WORK INSTRUCTIONS: For the string "computer", find every matching line in the records and copy it.
DATASET EXCERPTS: Begin
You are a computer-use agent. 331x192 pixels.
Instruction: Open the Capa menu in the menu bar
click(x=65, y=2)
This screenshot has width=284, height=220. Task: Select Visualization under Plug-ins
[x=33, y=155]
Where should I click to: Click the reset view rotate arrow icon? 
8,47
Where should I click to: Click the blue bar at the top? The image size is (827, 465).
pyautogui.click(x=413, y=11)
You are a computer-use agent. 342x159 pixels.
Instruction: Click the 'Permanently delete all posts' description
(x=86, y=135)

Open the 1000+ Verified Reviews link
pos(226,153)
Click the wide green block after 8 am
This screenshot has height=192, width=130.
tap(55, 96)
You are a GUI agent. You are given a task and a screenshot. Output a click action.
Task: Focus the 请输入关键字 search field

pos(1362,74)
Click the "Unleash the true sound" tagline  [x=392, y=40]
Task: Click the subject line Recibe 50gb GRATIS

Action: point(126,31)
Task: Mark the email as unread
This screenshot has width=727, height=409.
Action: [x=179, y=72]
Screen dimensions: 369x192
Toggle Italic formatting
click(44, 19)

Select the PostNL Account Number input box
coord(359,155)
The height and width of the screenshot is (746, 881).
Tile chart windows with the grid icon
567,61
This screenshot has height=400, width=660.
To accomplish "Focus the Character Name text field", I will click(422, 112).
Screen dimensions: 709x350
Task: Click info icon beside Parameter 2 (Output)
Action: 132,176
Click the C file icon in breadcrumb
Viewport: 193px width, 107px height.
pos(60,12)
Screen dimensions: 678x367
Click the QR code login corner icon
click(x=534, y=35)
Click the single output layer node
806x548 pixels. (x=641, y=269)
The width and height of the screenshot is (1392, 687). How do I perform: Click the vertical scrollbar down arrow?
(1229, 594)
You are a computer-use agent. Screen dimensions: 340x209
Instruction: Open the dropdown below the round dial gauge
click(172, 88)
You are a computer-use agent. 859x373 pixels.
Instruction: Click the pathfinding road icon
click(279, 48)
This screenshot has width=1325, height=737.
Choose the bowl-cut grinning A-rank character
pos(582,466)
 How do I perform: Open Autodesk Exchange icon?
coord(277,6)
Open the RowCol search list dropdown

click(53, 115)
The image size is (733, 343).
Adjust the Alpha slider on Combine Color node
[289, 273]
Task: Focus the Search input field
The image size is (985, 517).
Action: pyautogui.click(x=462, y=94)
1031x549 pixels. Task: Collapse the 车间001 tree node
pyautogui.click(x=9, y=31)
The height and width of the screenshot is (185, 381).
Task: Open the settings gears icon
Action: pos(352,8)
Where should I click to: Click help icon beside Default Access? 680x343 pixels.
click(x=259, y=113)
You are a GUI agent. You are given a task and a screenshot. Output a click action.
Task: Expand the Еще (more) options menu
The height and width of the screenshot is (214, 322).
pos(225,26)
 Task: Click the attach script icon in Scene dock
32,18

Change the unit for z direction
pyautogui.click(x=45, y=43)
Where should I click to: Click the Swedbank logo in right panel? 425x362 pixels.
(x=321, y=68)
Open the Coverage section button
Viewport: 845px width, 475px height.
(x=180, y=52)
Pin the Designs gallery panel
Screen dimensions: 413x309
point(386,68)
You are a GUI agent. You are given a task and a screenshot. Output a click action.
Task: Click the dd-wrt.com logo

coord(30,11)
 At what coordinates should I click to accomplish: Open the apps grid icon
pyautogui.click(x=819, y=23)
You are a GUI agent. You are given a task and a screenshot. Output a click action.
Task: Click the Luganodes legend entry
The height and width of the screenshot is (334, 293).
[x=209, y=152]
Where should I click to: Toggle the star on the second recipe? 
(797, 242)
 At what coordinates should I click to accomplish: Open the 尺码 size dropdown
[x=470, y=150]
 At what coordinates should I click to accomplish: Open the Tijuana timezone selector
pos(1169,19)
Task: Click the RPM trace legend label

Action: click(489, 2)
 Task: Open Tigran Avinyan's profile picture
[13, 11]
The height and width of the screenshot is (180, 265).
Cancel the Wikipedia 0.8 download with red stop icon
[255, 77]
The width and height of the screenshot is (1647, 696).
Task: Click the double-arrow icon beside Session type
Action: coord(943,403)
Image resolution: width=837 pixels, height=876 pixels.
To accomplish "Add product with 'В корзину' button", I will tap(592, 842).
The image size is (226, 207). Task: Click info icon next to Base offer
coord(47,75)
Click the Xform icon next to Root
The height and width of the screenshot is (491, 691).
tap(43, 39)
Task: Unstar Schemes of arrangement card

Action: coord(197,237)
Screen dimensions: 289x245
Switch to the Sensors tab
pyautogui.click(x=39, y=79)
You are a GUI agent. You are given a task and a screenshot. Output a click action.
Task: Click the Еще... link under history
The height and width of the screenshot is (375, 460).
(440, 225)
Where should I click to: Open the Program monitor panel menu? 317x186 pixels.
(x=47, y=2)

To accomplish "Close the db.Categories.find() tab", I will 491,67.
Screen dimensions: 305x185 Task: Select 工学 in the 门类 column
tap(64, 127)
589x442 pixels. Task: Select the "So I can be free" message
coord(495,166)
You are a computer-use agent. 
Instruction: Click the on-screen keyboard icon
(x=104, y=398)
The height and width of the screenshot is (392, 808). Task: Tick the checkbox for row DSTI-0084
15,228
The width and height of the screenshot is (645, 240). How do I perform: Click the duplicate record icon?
DATASET EXCERPTS: End
SOLUTION TO THE EXERCISE:
You are a computer-use agent. 331x192 pixels.
You are a computer-use agent. 342x159 pixels.
You are a computer-use agent. Screen dimensions: 340x209
You are a computer-use agent. 859x373 pixels.
You are a computer-use agent. 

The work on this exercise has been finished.